My favorite meal, breakfast, since I’ve been on a gluten-free diet has been deprived of all those sweet meals I’ve enjoyed before. I miss pancakes the most. I imagine them warm, baked with cheese, then overloaded with Nutella and ground walnuts … I had some failed experiments with coconut flour (the chickens were very happy) so I reached for a proven recipe. Along with the proven recipe, there is also Linolada Coconut, declared as a gluten-free product. Pancakes are suitable for people who are on the LCHF diet, in which case serve them with whipped sweet cream and fruit.
- 2 eggs
- 100 ml of sweet cream
- 150 ml of finely ground almonds (100 g of almonds, twice ground and sifted – I used the coarser part for sprinkling)

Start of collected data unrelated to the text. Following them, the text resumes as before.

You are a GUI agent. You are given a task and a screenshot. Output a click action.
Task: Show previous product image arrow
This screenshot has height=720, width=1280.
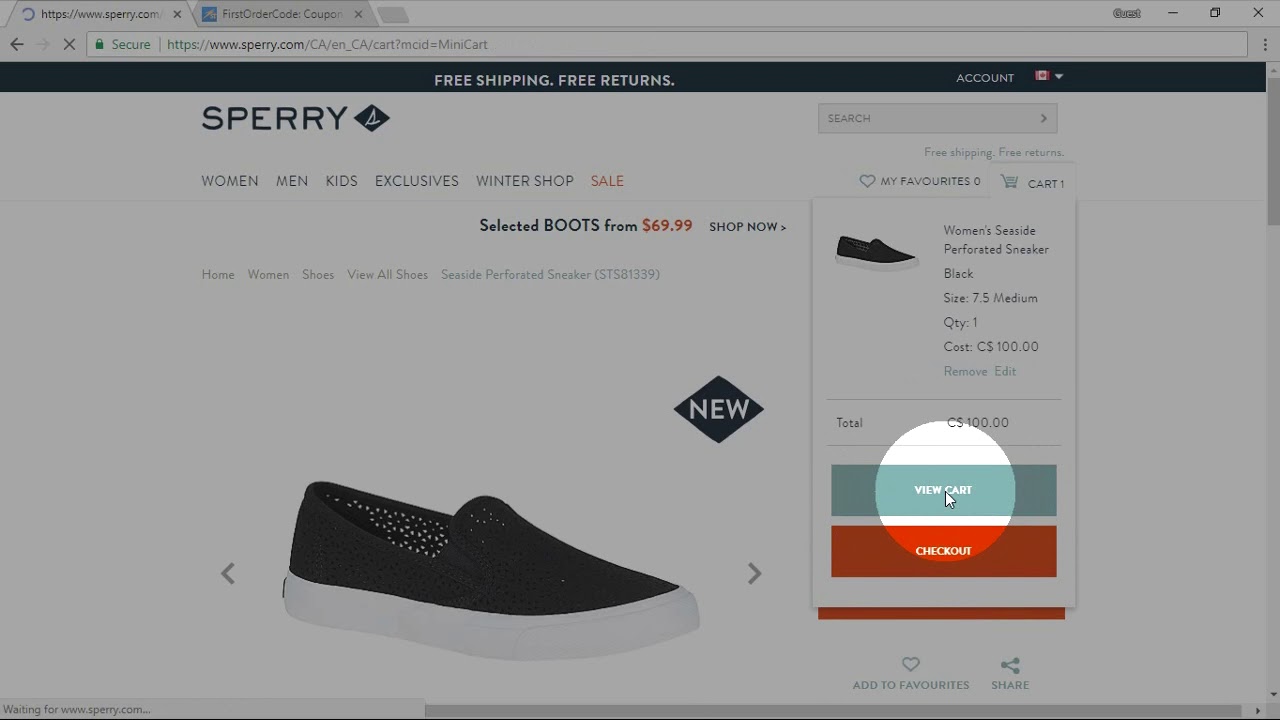point(228,573)
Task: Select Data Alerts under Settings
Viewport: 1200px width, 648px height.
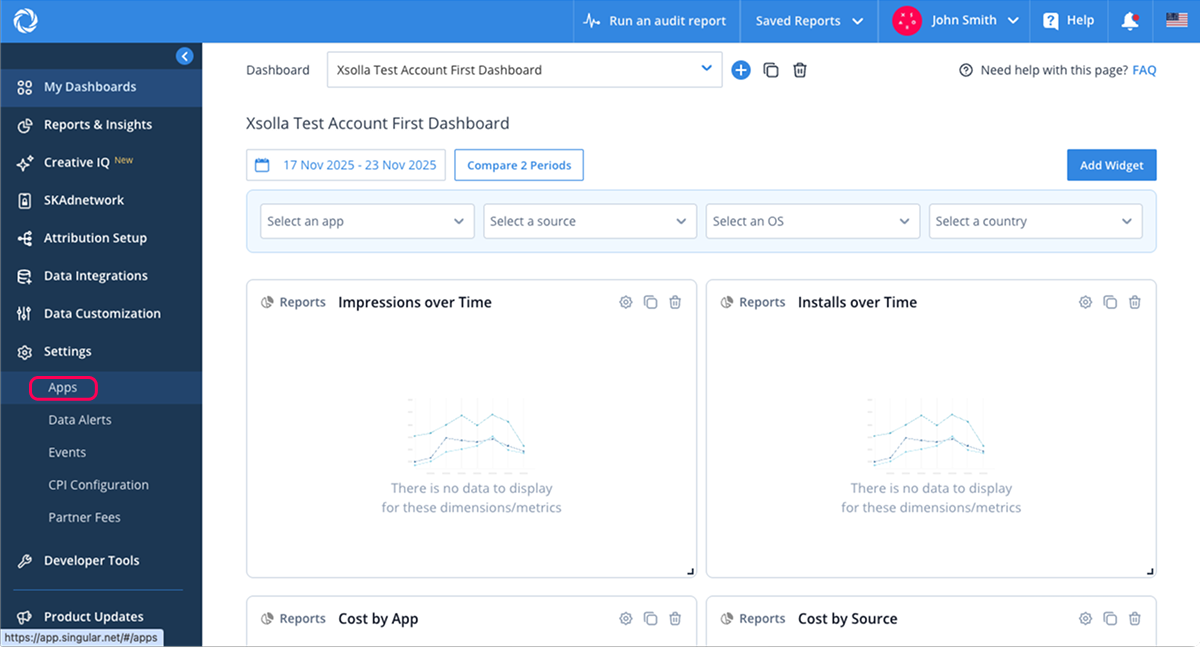Action: [x=80, y=420]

- 1 teaspoon psyllium powder
- a little baking powder (on the tip of a knife)
- 1 teaspoon vanilla paste or vanilla extract
- butter (for baking)
- Coconut linoleum, coarsely ground almonds, grated chocolate (for serving)
Whisk the eggs until frothy. Add the sweet cream and other ingredients and stir until the mixture is combined. Leave the mixture to stand for a while, while heating the pancake pan and melting the butter. Bake the pancakes on a heated pan – pour the mixture in the middle, and it will spread slightly. Turn the pancakes over when the edge is dry and bake briefly on the other side. From the stated amount I got 10 pancakes.
Serving suggestion: Coat each pancake with Linolad coconut, sprinkle with almonds and grated chocolate and stack on top of each other.